### Task details:
Rewrite the rows from the line that has "Viewport: 1372px width, 892px height." through the line that has "tap(968, 816)", changing "dropdown" to "drop-down menu" and keeping everything else the same.

### Data for this task:
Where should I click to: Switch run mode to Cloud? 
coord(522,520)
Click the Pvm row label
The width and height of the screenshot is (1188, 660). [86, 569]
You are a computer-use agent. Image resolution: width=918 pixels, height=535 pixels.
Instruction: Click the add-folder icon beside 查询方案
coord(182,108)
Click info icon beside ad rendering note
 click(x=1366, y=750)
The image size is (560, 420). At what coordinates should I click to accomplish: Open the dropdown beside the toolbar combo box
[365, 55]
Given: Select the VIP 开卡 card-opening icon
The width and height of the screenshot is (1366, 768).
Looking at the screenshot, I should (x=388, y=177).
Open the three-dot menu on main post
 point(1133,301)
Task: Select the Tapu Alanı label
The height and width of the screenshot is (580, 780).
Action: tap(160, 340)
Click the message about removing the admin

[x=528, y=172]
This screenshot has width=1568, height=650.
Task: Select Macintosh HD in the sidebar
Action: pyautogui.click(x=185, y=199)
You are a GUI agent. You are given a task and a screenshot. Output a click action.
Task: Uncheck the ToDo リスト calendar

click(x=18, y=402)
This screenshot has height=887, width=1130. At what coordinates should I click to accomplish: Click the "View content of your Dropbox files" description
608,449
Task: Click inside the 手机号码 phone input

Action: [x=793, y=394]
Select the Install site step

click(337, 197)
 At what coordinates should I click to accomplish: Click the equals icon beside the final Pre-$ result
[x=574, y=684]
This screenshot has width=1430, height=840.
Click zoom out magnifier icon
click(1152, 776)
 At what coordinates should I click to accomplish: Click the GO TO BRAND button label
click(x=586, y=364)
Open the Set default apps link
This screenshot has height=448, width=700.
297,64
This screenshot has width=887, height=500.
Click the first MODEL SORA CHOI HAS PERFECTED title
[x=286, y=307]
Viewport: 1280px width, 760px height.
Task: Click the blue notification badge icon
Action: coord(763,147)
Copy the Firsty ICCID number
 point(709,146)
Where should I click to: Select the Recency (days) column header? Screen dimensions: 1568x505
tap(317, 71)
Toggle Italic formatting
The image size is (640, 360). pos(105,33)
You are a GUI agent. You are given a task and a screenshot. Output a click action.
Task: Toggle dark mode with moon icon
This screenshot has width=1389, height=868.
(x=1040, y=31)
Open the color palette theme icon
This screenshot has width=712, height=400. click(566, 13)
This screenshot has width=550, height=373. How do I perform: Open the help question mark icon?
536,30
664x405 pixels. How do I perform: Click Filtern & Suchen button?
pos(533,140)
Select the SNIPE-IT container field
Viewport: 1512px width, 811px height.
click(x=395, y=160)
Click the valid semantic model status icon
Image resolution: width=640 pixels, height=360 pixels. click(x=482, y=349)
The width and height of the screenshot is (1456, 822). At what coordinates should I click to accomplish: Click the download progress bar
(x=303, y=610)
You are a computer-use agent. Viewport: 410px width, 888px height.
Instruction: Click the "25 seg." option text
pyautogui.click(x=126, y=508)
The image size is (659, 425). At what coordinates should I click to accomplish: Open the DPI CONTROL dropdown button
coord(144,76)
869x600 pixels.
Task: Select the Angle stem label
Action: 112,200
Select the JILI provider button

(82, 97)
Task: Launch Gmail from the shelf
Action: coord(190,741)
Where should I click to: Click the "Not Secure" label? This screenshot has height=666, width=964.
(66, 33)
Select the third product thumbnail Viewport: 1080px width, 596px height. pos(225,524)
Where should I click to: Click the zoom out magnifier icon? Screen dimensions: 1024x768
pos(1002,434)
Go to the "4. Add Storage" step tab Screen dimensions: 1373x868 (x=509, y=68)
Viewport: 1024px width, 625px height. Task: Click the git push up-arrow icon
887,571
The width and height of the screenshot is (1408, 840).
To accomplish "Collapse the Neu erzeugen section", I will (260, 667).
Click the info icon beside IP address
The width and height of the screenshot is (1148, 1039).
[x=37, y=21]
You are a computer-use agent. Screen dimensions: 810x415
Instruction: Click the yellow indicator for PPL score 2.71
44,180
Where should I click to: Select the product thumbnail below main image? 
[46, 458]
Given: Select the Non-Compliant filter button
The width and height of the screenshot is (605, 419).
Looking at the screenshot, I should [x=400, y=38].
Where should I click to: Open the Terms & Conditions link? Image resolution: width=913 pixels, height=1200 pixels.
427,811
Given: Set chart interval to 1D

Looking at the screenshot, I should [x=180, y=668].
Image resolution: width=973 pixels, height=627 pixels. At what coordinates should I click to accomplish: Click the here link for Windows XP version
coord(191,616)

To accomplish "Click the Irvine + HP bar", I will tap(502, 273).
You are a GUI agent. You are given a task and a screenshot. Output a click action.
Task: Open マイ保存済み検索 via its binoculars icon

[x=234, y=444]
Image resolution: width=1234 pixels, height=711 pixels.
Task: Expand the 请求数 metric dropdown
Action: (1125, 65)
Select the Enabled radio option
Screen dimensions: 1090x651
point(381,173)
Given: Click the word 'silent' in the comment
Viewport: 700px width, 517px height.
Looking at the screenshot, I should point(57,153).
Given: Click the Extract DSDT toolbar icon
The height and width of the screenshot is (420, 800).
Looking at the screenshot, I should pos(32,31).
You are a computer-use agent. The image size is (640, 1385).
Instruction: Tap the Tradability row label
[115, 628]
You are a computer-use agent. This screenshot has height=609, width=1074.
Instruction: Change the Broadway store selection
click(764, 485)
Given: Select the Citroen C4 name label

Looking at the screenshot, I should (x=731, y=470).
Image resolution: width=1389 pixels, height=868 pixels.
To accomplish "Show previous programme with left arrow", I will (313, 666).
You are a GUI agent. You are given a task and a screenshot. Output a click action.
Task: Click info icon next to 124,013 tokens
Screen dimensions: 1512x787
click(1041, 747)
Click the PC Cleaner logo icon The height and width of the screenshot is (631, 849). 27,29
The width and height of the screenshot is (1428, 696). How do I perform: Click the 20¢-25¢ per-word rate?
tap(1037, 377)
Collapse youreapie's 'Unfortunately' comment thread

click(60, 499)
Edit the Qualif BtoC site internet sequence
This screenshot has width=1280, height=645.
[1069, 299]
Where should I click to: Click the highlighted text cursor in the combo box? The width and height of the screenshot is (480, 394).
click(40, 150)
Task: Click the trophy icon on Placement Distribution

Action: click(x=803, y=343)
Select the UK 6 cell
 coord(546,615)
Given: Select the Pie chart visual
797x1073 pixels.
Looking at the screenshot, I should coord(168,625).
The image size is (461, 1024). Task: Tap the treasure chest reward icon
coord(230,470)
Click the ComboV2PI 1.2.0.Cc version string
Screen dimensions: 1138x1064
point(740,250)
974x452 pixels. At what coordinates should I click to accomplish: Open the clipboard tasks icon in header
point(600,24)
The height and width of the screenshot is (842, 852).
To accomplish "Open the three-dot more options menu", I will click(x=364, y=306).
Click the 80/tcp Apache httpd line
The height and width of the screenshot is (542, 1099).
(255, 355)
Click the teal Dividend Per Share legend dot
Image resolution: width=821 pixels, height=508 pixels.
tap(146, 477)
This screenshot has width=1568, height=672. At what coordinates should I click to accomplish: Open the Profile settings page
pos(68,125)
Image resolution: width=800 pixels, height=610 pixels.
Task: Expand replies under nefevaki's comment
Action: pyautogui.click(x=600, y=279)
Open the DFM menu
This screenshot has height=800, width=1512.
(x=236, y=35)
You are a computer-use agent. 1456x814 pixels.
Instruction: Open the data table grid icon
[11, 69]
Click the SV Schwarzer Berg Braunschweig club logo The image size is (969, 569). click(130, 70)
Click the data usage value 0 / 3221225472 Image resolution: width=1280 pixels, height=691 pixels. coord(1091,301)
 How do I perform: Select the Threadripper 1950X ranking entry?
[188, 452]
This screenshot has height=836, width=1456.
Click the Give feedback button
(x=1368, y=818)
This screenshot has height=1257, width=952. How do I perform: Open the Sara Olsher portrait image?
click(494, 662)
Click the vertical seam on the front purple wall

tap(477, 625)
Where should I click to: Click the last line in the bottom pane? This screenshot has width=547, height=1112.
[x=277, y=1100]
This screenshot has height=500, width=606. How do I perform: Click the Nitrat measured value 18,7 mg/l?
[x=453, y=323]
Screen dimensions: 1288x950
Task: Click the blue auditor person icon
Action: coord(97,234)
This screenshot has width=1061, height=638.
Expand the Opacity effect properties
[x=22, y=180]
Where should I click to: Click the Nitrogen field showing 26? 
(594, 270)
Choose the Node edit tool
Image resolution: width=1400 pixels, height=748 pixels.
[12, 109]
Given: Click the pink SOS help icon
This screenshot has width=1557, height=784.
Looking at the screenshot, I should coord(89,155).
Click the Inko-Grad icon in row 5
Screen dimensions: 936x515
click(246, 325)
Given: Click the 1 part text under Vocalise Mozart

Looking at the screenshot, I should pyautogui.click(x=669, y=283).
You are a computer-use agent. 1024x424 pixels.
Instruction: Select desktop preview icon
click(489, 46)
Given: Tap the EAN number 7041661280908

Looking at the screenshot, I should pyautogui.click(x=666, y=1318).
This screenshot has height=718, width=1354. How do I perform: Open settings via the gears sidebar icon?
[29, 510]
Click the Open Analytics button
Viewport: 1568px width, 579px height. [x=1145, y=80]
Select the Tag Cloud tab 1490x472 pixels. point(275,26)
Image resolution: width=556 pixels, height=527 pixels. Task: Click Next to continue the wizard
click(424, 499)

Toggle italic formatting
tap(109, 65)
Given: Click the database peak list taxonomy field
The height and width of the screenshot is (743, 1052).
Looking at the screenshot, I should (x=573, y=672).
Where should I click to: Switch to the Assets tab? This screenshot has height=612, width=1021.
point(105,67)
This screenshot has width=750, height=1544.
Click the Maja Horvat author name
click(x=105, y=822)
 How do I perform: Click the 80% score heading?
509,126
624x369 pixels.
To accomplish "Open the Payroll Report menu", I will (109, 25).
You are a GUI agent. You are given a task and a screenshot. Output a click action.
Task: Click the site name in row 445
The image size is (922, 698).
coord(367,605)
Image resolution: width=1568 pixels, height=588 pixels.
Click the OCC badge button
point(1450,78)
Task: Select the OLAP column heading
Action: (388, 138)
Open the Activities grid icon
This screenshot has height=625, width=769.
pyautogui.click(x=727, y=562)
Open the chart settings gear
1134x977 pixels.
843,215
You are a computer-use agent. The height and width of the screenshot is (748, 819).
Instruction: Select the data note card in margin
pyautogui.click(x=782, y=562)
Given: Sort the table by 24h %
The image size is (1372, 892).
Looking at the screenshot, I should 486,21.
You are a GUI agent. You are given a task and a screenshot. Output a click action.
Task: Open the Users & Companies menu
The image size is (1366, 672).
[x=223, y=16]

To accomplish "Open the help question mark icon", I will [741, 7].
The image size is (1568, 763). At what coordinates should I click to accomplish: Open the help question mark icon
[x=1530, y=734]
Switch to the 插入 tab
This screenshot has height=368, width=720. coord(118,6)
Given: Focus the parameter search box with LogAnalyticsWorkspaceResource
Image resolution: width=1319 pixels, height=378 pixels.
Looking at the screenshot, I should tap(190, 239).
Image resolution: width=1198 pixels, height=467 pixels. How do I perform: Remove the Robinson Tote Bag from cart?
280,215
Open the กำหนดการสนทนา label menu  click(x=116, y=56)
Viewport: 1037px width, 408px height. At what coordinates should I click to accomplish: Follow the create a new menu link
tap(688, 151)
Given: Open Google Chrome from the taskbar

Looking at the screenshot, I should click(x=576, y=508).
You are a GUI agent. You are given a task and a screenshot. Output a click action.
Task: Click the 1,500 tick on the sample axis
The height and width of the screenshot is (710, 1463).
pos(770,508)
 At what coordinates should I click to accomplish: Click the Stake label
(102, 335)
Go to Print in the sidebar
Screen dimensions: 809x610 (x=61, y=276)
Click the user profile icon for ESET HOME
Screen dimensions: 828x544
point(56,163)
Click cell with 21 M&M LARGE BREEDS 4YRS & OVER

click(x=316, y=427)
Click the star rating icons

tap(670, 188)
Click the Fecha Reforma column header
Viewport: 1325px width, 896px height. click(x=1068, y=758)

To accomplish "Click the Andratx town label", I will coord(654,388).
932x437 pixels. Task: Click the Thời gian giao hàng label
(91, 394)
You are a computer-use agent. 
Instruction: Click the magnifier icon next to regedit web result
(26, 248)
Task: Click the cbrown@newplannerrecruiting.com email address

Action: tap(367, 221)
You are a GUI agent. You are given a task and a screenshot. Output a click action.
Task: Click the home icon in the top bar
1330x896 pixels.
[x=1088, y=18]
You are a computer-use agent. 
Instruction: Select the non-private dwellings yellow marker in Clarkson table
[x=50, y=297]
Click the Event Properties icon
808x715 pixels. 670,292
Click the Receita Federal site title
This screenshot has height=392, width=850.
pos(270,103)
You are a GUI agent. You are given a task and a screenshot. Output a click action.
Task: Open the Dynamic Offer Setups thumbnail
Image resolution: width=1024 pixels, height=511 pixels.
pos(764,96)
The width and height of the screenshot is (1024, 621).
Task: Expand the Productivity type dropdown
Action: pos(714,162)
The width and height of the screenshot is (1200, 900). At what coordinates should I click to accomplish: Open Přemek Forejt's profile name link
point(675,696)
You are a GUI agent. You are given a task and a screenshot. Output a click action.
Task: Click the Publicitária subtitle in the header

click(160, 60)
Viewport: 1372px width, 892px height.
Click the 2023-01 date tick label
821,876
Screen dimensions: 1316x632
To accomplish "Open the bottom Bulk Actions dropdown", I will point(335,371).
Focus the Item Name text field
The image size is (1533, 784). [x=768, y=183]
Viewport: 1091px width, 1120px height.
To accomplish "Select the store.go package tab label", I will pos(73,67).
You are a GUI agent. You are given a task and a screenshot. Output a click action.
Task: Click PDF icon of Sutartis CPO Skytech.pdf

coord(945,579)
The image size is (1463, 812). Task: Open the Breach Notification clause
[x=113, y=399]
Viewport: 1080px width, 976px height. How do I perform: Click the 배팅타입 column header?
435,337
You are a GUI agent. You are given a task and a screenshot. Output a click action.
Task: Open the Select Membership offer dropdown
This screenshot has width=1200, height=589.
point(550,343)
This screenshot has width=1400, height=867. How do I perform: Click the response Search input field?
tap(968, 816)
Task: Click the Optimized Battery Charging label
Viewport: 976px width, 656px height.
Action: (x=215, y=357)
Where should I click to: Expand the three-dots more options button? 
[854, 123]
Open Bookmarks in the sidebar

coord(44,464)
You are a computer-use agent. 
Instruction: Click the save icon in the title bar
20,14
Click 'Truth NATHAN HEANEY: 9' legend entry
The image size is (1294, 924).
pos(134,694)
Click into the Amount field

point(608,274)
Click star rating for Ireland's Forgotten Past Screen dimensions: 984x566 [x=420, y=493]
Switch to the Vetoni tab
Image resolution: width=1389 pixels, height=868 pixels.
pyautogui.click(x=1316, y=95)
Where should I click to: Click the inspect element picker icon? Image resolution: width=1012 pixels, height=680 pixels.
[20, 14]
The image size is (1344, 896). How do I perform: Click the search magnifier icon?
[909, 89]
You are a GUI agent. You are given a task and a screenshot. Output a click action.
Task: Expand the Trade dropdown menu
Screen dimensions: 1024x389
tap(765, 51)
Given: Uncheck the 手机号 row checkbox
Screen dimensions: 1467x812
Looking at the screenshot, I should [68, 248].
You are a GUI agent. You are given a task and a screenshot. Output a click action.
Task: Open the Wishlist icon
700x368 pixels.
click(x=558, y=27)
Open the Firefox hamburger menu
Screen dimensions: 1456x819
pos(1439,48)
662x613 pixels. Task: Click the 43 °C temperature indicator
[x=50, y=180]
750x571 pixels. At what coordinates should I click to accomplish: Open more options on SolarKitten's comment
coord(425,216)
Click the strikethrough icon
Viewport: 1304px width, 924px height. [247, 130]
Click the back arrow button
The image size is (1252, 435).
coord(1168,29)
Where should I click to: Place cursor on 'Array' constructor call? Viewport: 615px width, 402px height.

### Problem solution:
Viewport: 1372px width, 892px height.
Click the 2023-01 date tick label
821,876
Screen dimensions: 1316x632
To accomplish "Open the bottom Bulk Actions drop-down menu", I will point(335,371).
Focus the Item Name text field
The image size is (1533, 784). [x=768, y=183]
Viewport: 1091px width, 1120px height.
To accomplish "Select the store.go package tab label", I will pos(73,67).
You are a GUI agent. You are given a task and a screenshot. Output a click action.
Task: Click PDF icon of Sutartis CPO Skytech.pdf

coord(945,579)
The image size is (1463, 812). Task: Open the Breach Notification clause
[x=113, y=399]
Viewport: 1080px width, 976px height. How do I perform: Click the 배팅타입 column header?
435,337
You are a GUI agent. You are given a task and a screenshot. Output a click action.
Task: Open the Select Membership offer drop-down menu
This screenshot has width=1200, height=589.
point(550,343)
This screenshot has width=1400, height=867. How do I perform: Click the response Search input field?
tap(968, 816)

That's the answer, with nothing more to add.